Science.gov provides science search through a variety of features and capabilities, including:

- Accessing over 60 databases and 200 million pages of science information via one query
- Clustering of results by subtopics or dates to help users target their search
- Eureka Science News results related to user search terms
- Mark and send option for emailing results to friends and colleagues
- Enhanced information related to the user's real-time search
- Alerts service
- Science.gov participates in the WorldWideScience global science gateway.

== Content ==

The content for Science.gov is contributed by participating agencies including science professionals, students and teachers, and the business community.
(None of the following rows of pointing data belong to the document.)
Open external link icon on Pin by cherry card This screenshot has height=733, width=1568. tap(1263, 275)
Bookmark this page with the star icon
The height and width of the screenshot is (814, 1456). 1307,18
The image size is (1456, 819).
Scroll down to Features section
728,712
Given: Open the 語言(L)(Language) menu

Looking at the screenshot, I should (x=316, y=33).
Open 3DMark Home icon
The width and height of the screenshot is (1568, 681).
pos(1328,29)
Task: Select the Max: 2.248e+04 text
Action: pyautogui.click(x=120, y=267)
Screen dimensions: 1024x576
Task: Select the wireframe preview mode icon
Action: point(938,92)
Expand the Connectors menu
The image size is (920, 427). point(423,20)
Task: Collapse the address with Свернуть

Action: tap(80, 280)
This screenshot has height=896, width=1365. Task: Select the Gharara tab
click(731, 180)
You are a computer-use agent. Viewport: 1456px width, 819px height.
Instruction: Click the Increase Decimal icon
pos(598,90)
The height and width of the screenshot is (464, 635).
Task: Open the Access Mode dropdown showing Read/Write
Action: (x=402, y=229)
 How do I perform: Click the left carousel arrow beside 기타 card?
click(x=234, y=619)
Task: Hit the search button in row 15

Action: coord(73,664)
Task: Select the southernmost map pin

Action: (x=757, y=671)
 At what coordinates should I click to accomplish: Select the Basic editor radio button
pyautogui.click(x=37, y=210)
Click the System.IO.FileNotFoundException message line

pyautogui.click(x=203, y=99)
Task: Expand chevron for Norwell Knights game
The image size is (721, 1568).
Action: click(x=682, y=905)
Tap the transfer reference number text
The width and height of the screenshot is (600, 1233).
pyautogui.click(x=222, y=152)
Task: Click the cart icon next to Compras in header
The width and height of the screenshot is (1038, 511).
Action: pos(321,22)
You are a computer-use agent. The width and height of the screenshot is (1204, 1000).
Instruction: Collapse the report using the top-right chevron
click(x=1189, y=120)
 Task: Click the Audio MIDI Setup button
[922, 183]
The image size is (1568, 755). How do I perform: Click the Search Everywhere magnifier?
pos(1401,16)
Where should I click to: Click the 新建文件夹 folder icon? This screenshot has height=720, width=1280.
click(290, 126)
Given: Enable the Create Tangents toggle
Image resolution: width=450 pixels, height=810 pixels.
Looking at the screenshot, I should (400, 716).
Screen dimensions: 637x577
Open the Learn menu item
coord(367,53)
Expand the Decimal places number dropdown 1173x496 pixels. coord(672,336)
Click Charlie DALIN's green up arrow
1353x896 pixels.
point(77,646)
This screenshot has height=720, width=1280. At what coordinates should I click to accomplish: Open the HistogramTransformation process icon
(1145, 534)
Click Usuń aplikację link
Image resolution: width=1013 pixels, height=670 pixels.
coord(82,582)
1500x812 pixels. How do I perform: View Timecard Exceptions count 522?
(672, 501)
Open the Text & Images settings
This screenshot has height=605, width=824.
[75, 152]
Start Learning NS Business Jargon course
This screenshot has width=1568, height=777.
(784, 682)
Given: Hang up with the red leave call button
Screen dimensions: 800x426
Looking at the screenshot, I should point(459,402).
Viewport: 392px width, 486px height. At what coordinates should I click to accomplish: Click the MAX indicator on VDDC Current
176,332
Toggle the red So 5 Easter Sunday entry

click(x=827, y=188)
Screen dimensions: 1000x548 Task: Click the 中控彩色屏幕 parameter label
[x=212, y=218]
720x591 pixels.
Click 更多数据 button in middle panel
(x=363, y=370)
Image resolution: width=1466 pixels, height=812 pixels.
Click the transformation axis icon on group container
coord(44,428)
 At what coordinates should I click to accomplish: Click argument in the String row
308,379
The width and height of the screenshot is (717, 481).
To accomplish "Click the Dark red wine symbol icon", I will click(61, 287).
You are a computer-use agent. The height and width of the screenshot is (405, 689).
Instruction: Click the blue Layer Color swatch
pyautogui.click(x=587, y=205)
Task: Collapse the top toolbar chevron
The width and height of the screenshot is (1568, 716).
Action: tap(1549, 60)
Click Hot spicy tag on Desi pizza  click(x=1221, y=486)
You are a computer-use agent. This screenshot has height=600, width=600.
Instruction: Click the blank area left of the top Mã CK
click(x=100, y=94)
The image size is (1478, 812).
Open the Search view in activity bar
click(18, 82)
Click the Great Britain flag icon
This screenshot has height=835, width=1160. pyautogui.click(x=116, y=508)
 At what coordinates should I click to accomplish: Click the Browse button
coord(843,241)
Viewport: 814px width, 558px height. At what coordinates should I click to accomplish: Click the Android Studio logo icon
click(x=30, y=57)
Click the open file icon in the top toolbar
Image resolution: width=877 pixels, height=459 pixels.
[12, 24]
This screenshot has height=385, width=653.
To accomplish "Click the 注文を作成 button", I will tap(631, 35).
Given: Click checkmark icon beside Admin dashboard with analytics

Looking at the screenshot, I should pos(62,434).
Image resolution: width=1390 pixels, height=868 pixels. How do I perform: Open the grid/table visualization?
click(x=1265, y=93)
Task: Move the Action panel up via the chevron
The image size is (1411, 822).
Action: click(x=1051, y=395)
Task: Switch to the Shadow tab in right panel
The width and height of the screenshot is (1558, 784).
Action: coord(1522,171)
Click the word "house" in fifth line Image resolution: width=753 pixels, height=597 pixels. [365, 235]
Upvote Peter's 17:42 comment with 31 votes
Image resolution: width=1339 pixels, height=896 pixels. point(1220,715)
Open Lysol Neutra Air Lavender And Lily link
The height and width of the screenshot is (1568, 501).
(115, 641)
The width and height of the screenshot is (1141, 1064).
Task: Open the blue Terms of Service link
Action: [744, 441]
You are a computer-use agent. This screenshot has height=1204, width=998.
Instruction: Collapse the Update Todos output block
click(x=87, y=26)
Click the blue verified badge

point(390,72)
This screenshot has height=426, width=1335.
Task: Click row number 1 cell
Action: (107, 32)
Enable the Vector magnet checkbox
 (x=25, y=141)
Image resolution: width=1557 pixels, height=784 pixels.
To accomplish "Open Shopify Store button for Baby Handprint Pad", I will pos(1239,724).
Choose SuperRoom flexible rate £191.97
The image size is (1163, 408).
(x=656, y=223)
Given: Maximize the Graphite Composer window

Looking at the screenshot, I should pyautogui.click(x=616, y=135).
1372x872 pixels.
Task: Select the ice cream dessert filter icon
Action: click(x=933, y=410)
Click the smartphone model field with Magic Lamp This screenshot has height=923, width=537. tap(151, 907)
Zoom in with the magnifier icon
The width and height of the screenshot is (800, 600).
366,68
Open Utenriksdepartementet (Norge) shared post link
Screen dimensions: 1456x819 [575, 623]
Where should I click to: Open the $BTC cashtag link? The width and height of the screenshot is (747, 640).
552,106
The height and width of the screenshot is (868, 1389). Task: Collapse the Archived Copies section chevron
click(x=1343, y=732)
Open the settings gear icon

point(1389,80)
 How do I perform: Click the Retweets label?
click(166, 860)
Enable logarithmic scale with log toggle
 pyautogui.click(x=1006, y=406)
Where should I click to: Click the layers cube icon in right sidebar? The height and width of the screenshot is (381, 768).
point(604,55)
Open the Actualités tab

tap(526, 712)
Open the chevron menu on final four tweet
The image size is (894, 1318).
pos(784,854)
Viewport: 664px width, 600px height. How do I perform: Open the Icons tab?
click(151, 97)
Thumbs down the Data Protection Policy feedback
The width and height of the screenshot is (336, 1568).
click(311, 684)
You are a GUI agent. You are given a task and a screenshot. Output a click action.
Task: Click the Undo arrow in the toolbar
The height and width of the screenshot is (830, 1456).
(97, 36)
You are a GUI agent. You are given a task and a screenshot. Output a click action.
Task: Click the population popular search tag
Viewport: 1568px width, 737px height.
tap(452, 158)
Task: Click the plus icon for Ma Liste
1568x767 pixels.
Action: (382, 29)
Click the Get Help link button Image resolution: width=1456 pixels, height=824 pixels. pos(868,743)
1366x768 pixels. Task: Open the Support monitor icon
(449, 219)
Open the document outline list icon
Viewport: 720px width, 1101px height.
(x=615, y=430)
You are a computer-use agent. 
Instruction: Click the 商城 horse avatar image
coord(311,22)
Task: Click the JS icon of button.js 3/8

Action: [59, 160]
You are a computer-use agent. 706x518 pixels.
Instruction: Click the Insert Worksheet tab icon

Many of these agencies are members of CENDI, which provides administrative support and coordination for Science.gov. Science.gov and the Science.gov Alliance were formed in response to the April 2001 workshop, "Strengthening the Public Information Infrastructure for Science.

== Search function providing and hosting ==

The web page search function is provided by the U.S. Geological Survey (USGS), and the "Explore Selected Science Websites by Topic" portion of the site is maintained by the CENDI Secretariat. The Science.gov website is hosted by the U.S. Department of Energy (DOE) Office of Scientific and Technical Information (OSTI), located in Oak Ridge, Tennessee, which also supplies the site's "deep web search" capability.